The search for Jeffrey Epstein's will ended in the U.S. Virgin Islands on Monday, with the NY Post reporting that two days before he hanged himself in his cell, the millionaire sex offender was busy parceling out his wealth for his chosen beneficiaries.

Epstein signed his 21-page will from Manhattan's Metropolitan Correctional Center on August 8th, and it was subsequently filed in St. Thomas, the island adjacent his creepy oasis, Little St. James. It values his estate above $577 million—much more than the fortune catalogued for his bail request—excluding his bonkers art collection, which the NY Times accurately describes as "sizable, erotic, and bizarre." You know, the framed glass eyeballs; the Bill-Clinton-in-a-Dress painting; the shitting dog sculpture; the frankly staggering volume of nude portraits. All that stuff that begs appraisal before its true value can be tallied.

Epstein's will reportedly lists his brother, Mark Epstein, as the sole heir. It also names Darren K. Indyke and Richard D. Kahn, two of the financier's trusted associates, as executors; Boris Nikolic, a venture capitalist and former science advisor to Bill Gates, was reportedly designated as a successor executor, in case the other two can't perform their duties. The appointment "shocked" Nikolic: according to Bloomberg. He told the outlet: "I was not consulted in these matters and I have no intent to fulfill these duties, whatsoever."

Also on August 8th, Epstein reportedly established the 1953 Trust (1953 being his birth year), seemingly out a desire to keep the details of his financial life outside the public's reach. Because the trust is private, UCLA probate law expert Patrick D. Goodman told the Times it "avoids prying eyes." As such, we don't know whom he appointed as trustees, but according to Goodman, the wealth outlined in his will can't funnel into the trust "until any creditors, including victims who are owed damages or restitution, have collected what they are owed." The courts will determine that sum, meaning any beneficiaries will likely have to wait on their windfalls until all the lawsuits against Epstein's estate have resolved.

And as of Tuesday morning, the state faces three more of those, filed overnight in Manhattan federal court by a trio of women who say Epstein abused them in the early aughts—before, during, and after Epstein reported to country club jail for his one year of work release detention.

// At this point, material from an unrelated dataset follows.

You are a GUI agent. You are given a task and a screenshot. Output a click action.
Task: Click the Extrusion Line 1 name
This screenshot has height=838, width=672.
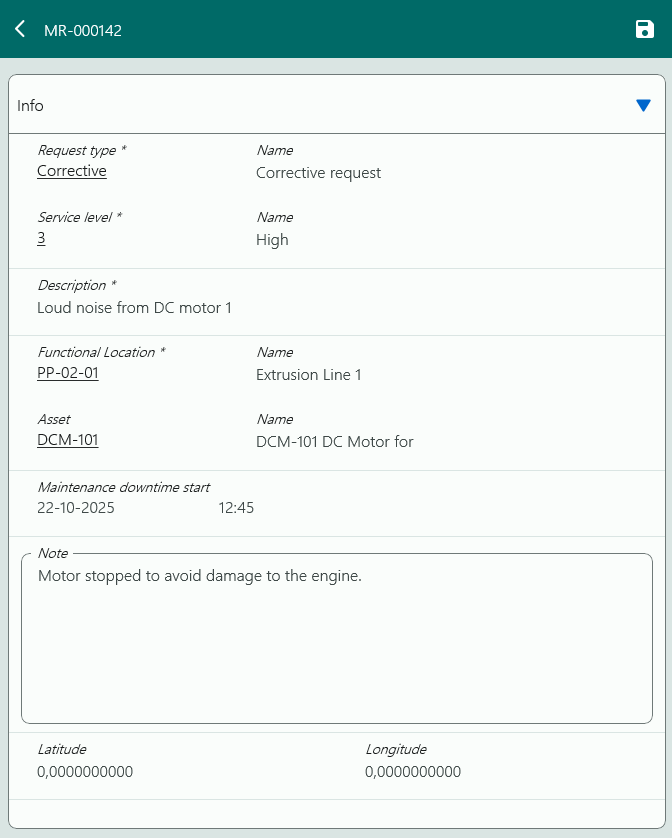[309, 375]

One, "Lisa Doe," contends an Epstein associate recruited her "to teach a dance-based exercise class" when she was 17 years old, according to CBS News. But Epstein ultimately started asking for massages, then "used a sex toy on her, forcibly," and asked that she enlist "other dancers" into his fold. Another, "Katlyn Doe," contends that—in addition to sexually abusing her as a minor, and coercing her into "los[ing] her virginity to him" once she was 18—Epstein made her marry one of his foreign associates so that person could, to quote CBS, "stay in the country and recruit more girls."

The third lawsuit comes from Priscilla Doe, who reportedly says she met Epstein when she was 20 years old, and that Ghislaine Maxwell subsequently groomed her for sex with him. Priscilla Doe also maintains that Epstein brought her to Little St. James, aka Pedophile Island, and took away her passport so she couldn't leave. On another occasion, she says, Epstein also made her serve hors d'oeuvres at a party he had with another accused child molester, Woody Allen.

For her part, Maxwell hasn't yet been charged with any crimes, although the feds are reportedly narrowing their investigation to focus on her role in Epstein's alleged sex trafficking ring. An enormous tranche of court documents released on August 9th makes many of the same allegations listed above—that Maxwell once held a 15-year-old Swedish girl hostage on Epstein's island by stealing the teen's passport; that she and Epstein trafficked their victims to a rotating cast of powerful, famous men—and according to those who knew them both, the British socialite was usually at the sex offender's side. Despite (apparently faked) photo evidence that Maxwell surfaced at a Los Angeles In-N-Out Burger last week, she remains out of the public eye.

Still, Maxwell is officially the subject of at least one lawsuit so far: last week, Jennifer Araoz sued Maxwell, along with three Epstein staffers and his estate, arguing that they all "conspired ... to make possible and otherwise facilitate the sexual abuse and rape of Plaintiff." Araoz says Epstein raped her when she was 15 years old.

On Thursday, two more women sued Epstein's estate and unnamed "recruiter," seeking $100 million in recompense for "the psychological devastation Mr. Epstein's predation caused" them. Their attorney, Lisa Bloom, said she was also vetting claims from five other women, and has called on the administrators of Epstein's estate to freeze his assets and hold them for victims. In all likelihood, these five complaints represent the first wave in a vast sea of legal action.